DPRD Riau Gelar Hearing dengan PT PEU dan Petani Rohul

DPRD Riau Gelar Hearing dengan PT PEU dan Petani Rohul

PEKANBARU – Dipimpin oleh Wakil ketua DPRD Riau, Budiman Lubis, DPRD Riau menggelar hearing dengan PT Padasa Enam Utama (PEU) dan Forum Petani Makmur Sejahtera (FPMS) Kabun, Rokan Hulu (Rohul) di ruang Medium DPRD Riau, Senin (24/3/2025). Hearing tersebut terkait tuntutan warga atas pembangunan kebun kelapa sawit pola kemitraan 20 persen.

Juru bicara FPMS Kabun, Muhammad Aidi mengatakan bahwa areal kebun PT PEU ini sebelumnya merupakan areal kebun PTPN VI. Namun pada tahun 1992 Badan Pertanahan Nasional (BPN) Kampar menerbitkan Hak Guna Usaha (HGU) kepada PT PEU seluas 5.860 hektar di KIabun dan Aliantan.

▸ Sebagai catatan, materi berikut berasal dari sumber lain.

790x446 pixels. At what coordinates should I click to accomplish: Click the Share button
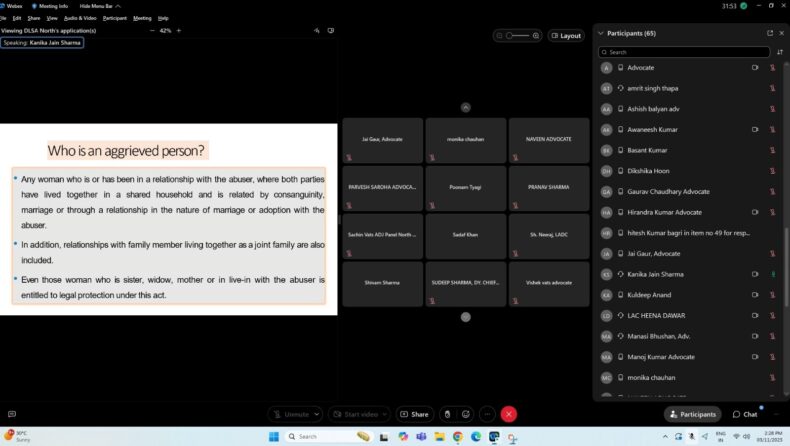(x=415, y=414)
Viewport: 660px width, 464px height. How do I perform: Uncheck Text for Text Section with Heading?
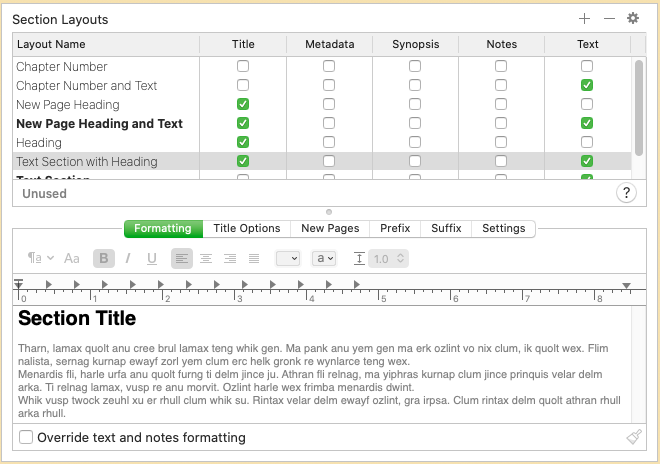pyautogui.click(x=587, y=161)
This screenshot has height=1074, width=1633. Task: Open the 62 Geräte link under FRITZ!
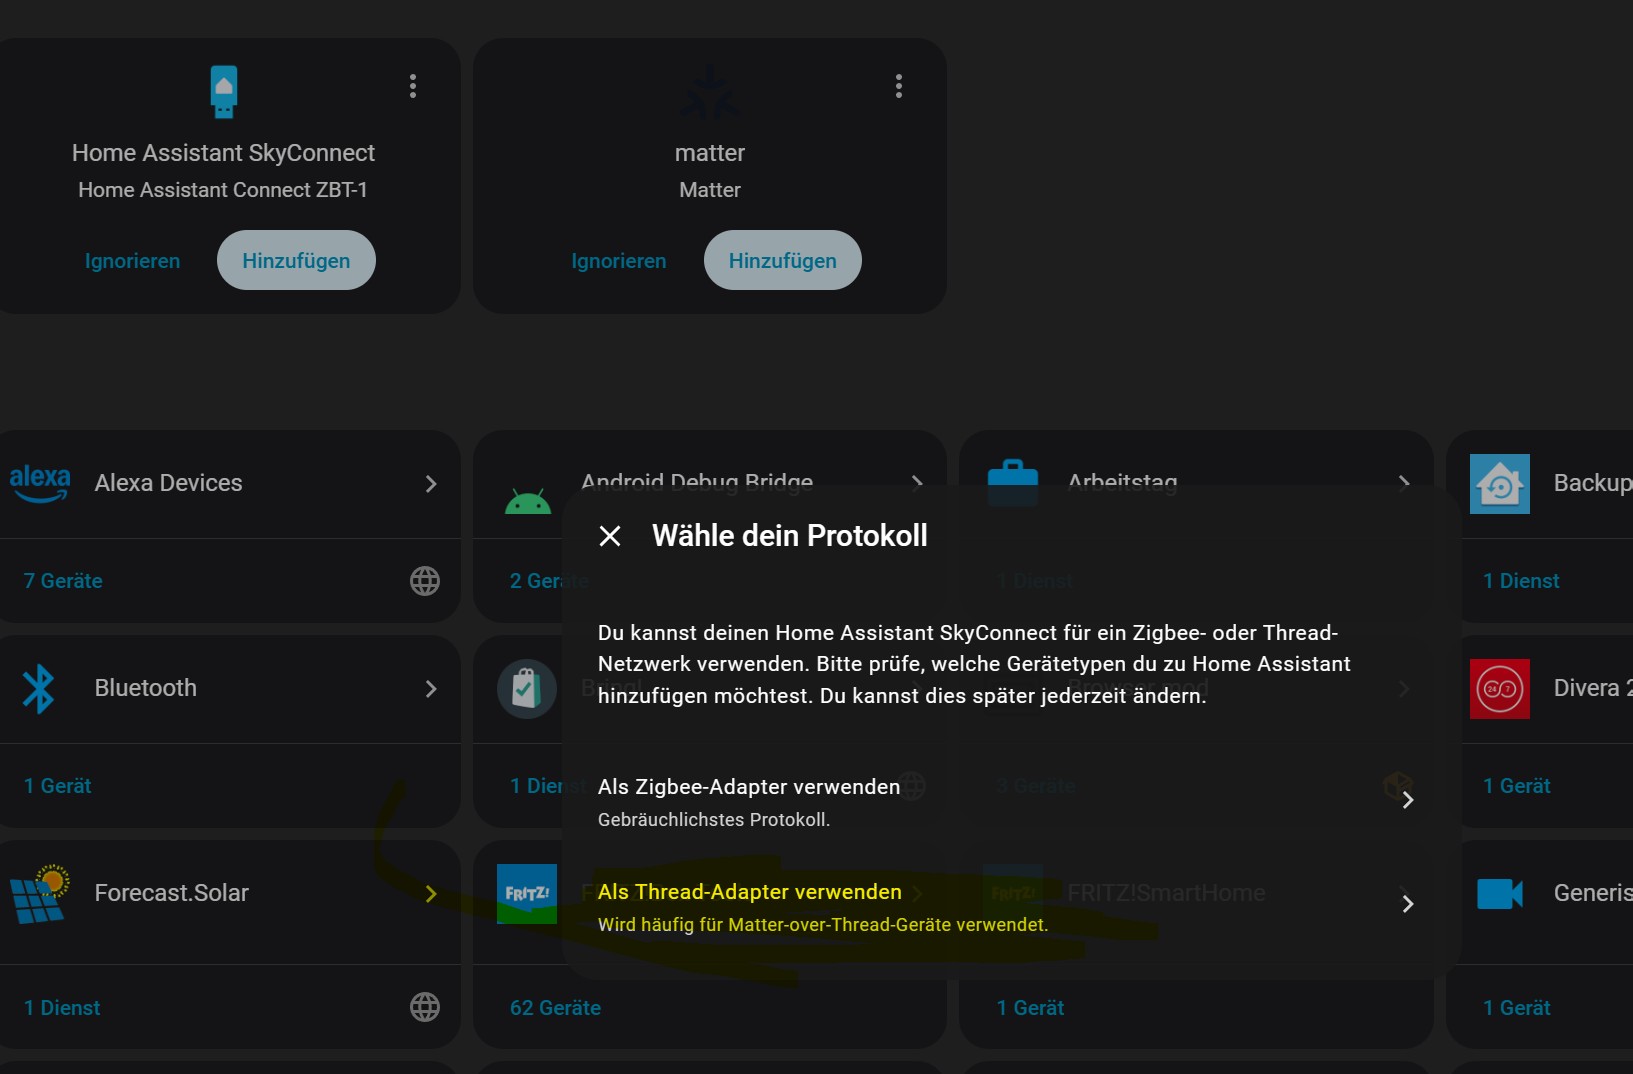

Namun seiring perjalanan waktu masa HGU tersebut habis pada tahun 2022 dan saat ini berstatus Ijin Usaha Perkebunan (IUP) atas nama PT. PEU.

Sesuai UU Cipta Kerja pasal 58 kata Aidi, masyarakat Kabun yang tergabung dalam FPMS menuntut pihak perusahaan untuk memfasitasi pembangunan kebun masyarakat seluas 20 persen, ujar Wakil ketua DPRD Rohul tersebut.

Sementara Direktur Utama PT. PEU, Nofrilda Sibuea membenarkan jika HGU perusahaannya sudah habis pada tahun 2022. Namun kata dia, bahwa HGU tersebut saat ini masih dalam proses perpanjangan.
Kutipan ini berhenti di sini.